═════ DATA FOR PROCESSING ═════

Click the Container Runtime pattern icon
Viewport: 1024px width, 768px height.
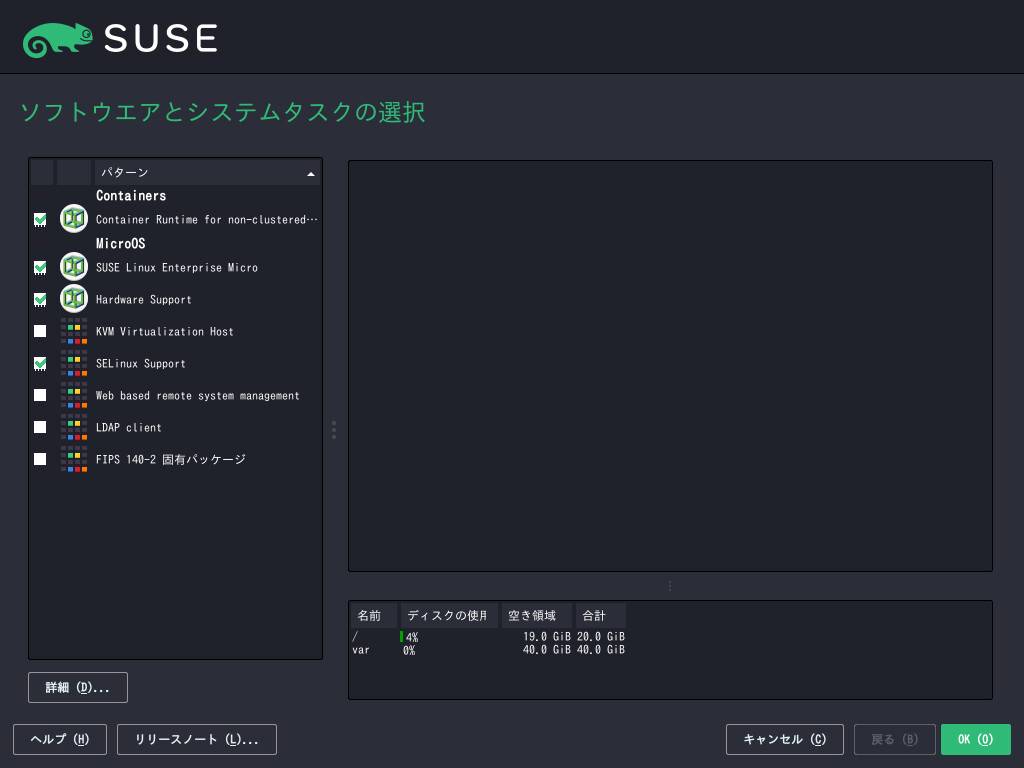tap(73, 218)
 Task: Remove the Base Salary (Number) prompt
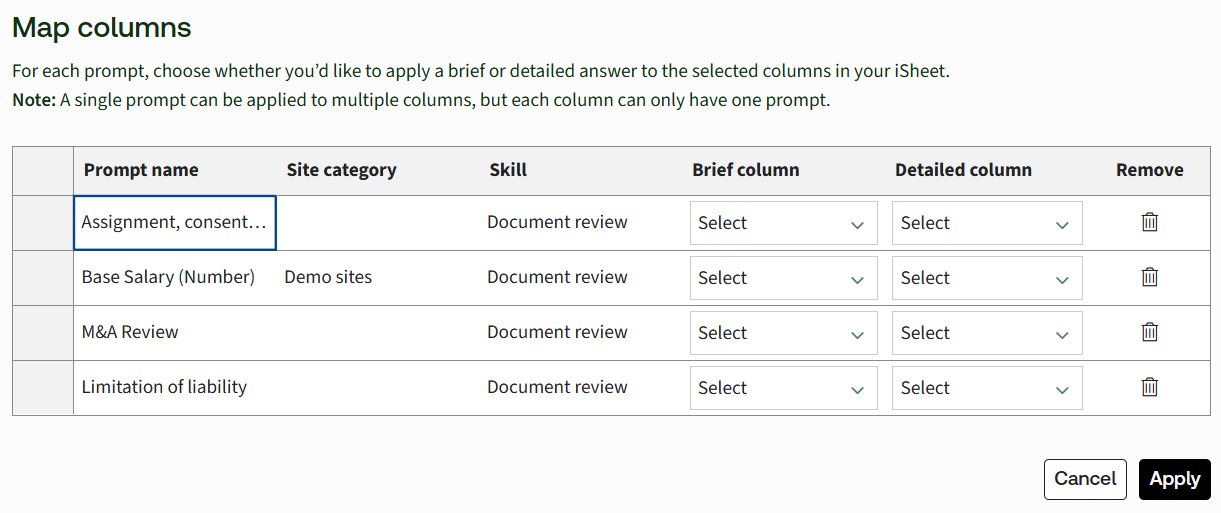(x=1149, y=277)
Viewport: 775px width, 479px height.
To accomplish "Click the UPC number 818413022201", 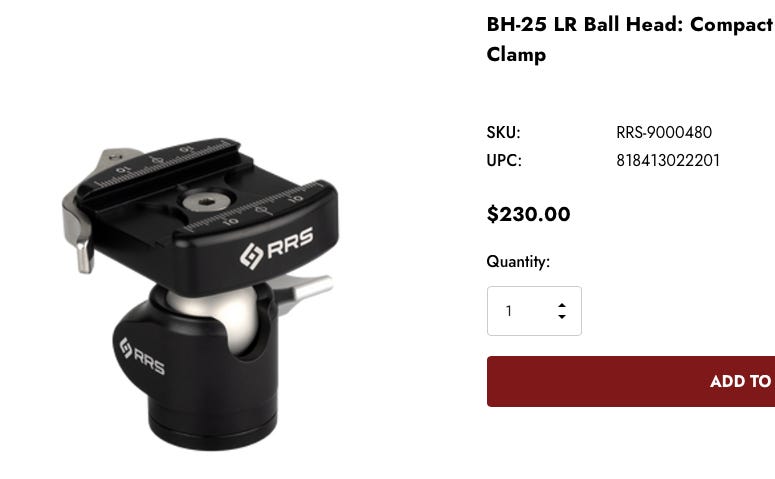I will point(668,161).
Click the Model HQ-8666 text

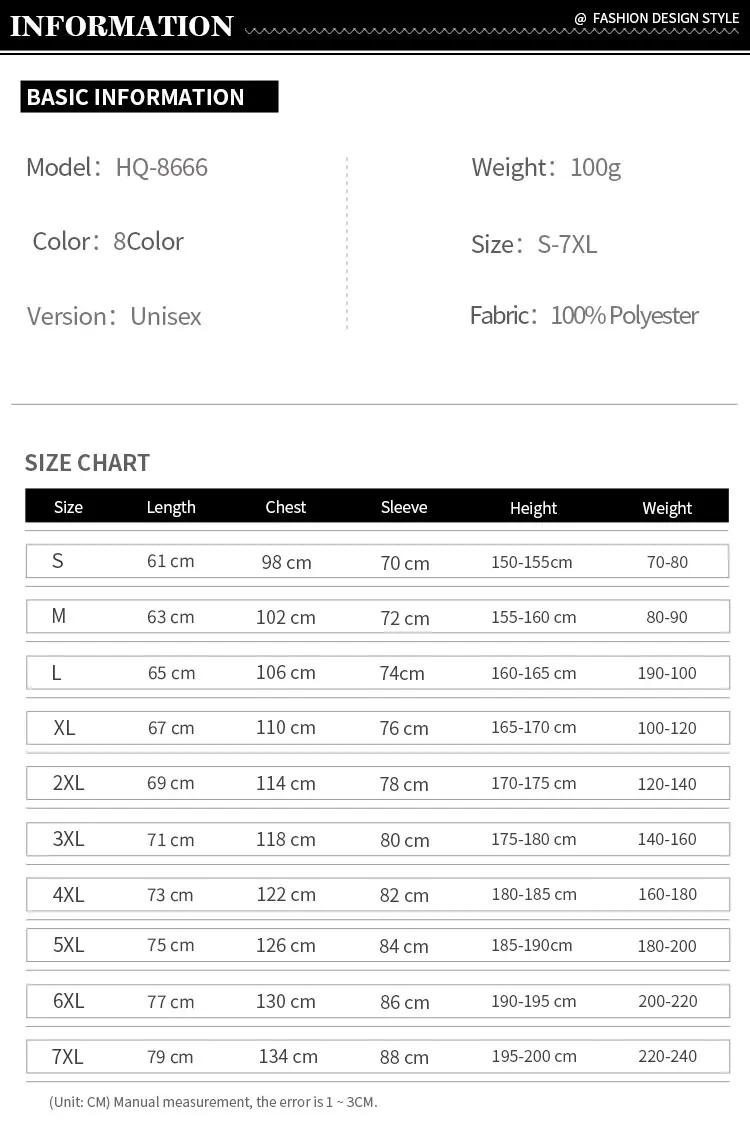117,167
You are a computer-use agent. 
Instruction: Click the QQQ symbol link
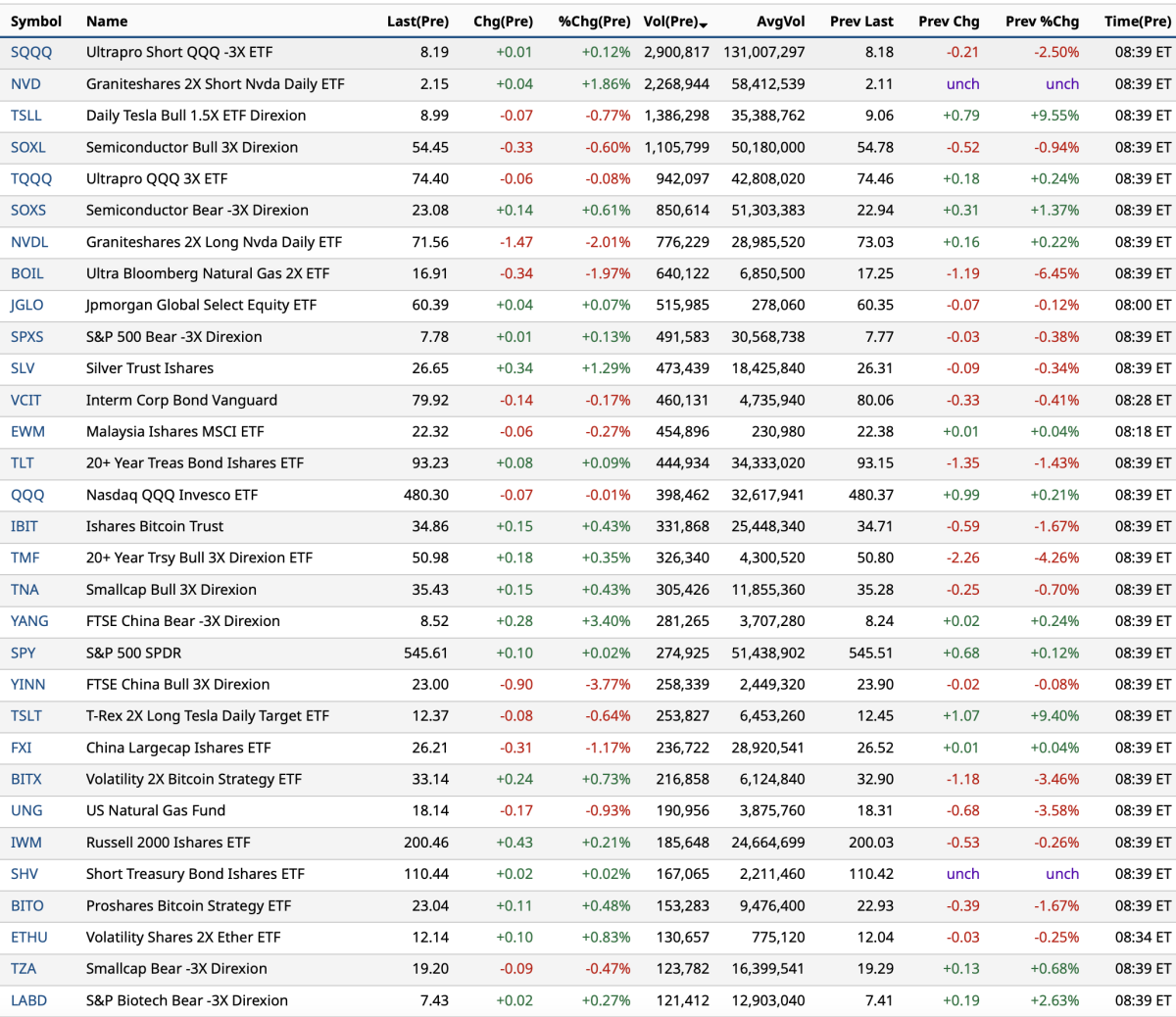click(x=27, y=495)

═════

§ **YOUR INSTRUCTIONS**
From the line containing "Click the Model HQ-8666 text" down to the final line of the listing above, write out only those lines exactly as they are, minus the pictures.

§ **SOLUTION TO THIS PROBLEM**
Click the Model HQ-8666 text

117,167
You are a computer-use agent. 
Instruction: Click the QQQ symbol link
click(x=27, y=495)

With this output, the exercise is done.